4.14. Resumerend zal de rechtbank [eiser] niet-ontvankelijk verklaren in zijn loonvordering. De vorderingen betreffende reiskosten en betreffende het gebruik van zijn bankrekening door de failliet zal de rechtbank afwijzen.
4.15. [eiser] zal als de in het ongelijk gestelde partij in de proceskosten worden veroordeeld, waaronder de nakosten.
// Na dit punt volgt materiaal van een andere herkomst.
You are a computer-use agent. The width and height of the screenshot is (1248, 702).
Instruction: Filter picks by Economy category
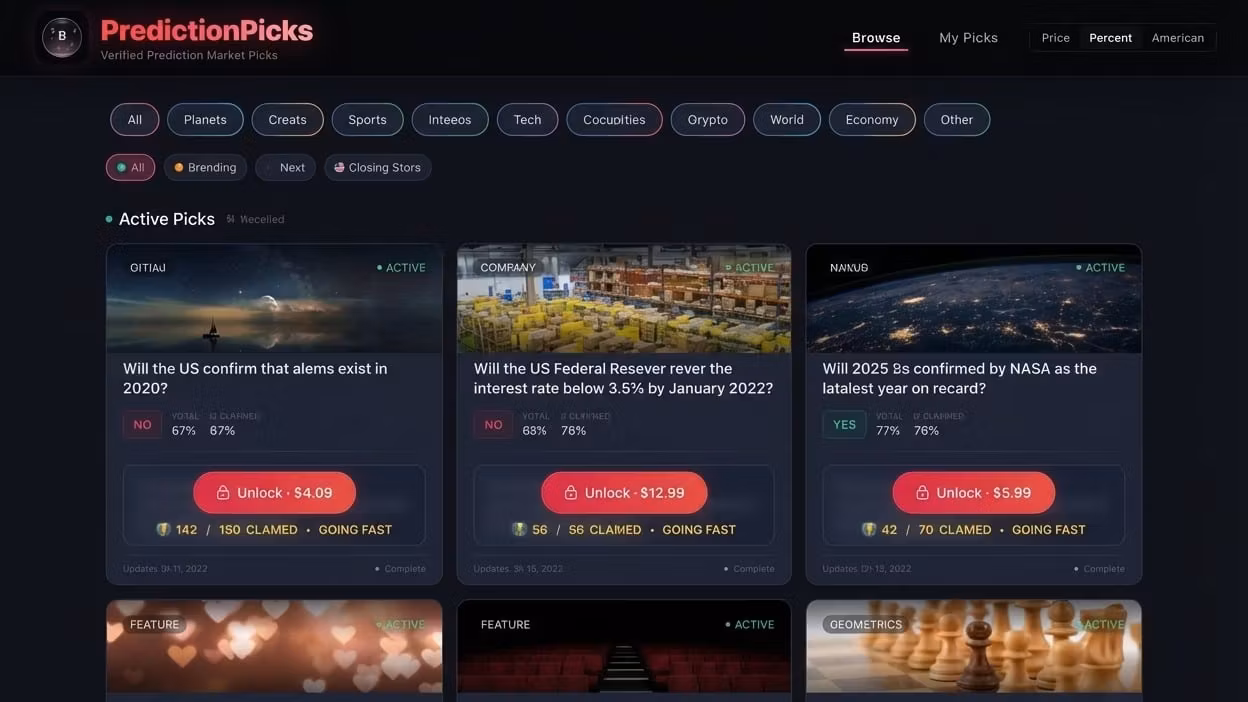point(872,119)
De kosten aan de zijde van de curator worden begroot op:
- explootkosten € 0,00
- griffierecht 267,00
- getuigenkosten 0,00
- deskundigen 0,00
- overige kosten 0,00
- salaris advocaat 3552,50(2,5 punten × tarief € 1.421,00)
Totaal € 3819,50
5. De beslissing
De rechtbank
5.1. verklaart [eiser] niet ontvankelijk in zijn vordering om zijn loonvordering op te nemen op de lijst van erkende preferente vorderingen.
5.2. wijst de vordering om de reiskostenvordering en de vordering betreffende de overgebleven schuld op de bankrekening van [eiser] op te nemen op de lijst van erkende preferente respectievelijk concurrente vorderingen af.
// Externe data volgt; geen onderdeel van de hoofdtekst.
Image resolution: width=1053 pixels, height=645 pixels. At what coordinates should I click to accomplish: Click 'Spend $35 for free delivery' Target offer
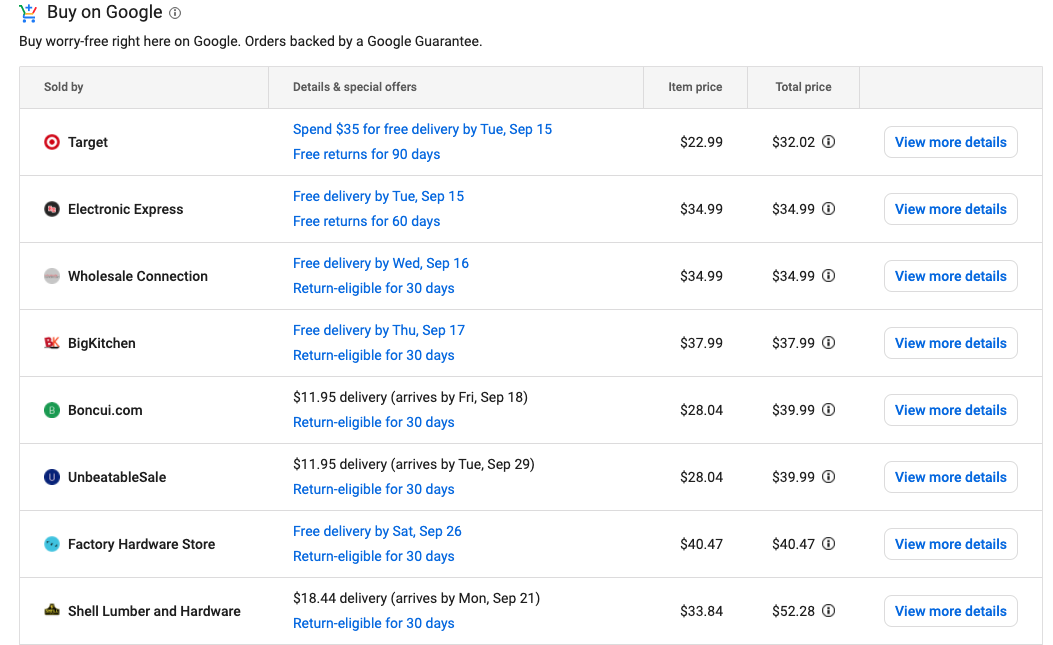[422, 129]
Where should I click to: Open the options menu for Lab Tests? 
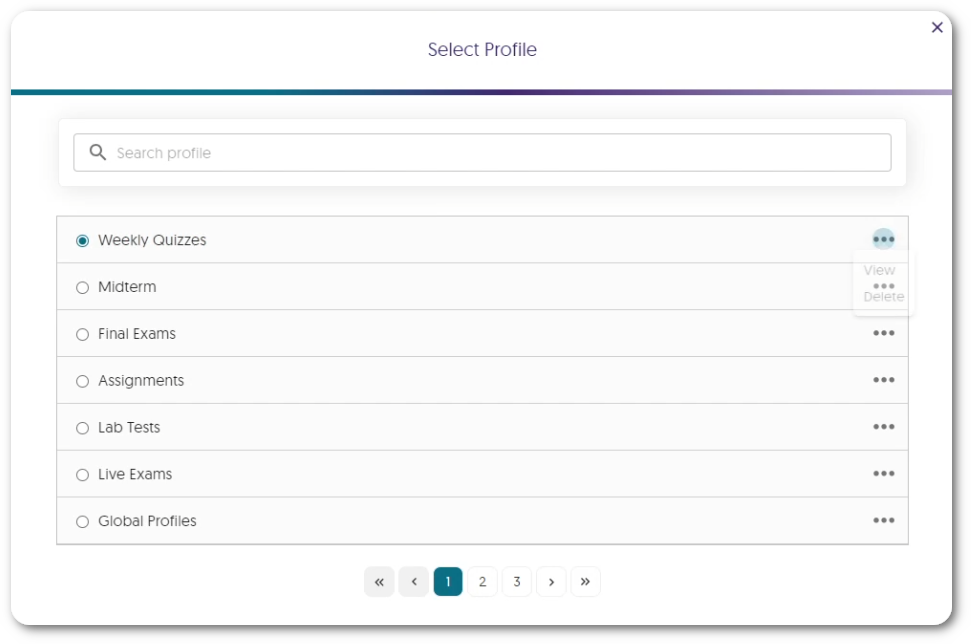884,427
5.3. veroordeelt [eiser] in de proceskosten, aan de zijde van de curator tot op heden begroot op € 3819,50.
5.4. veroordeelt [eiser] tevens in de nakosten, aan de zijde van de curator bepaald op € 131,- voor nasalaris advocaat, te vermeerderen, voor het geval betekening van dit vonnis heeft plaatsgevonden en nodig is geweest, met € 68,- voor advocatenkosten en de werkelijk gemaakte kosten voor het doen uitbrengen van een exploot van betekening.
Dit vonnis is gewezen door mr. N.W. Huijgen en in het openbaar uitgesproken op 26 september 2012.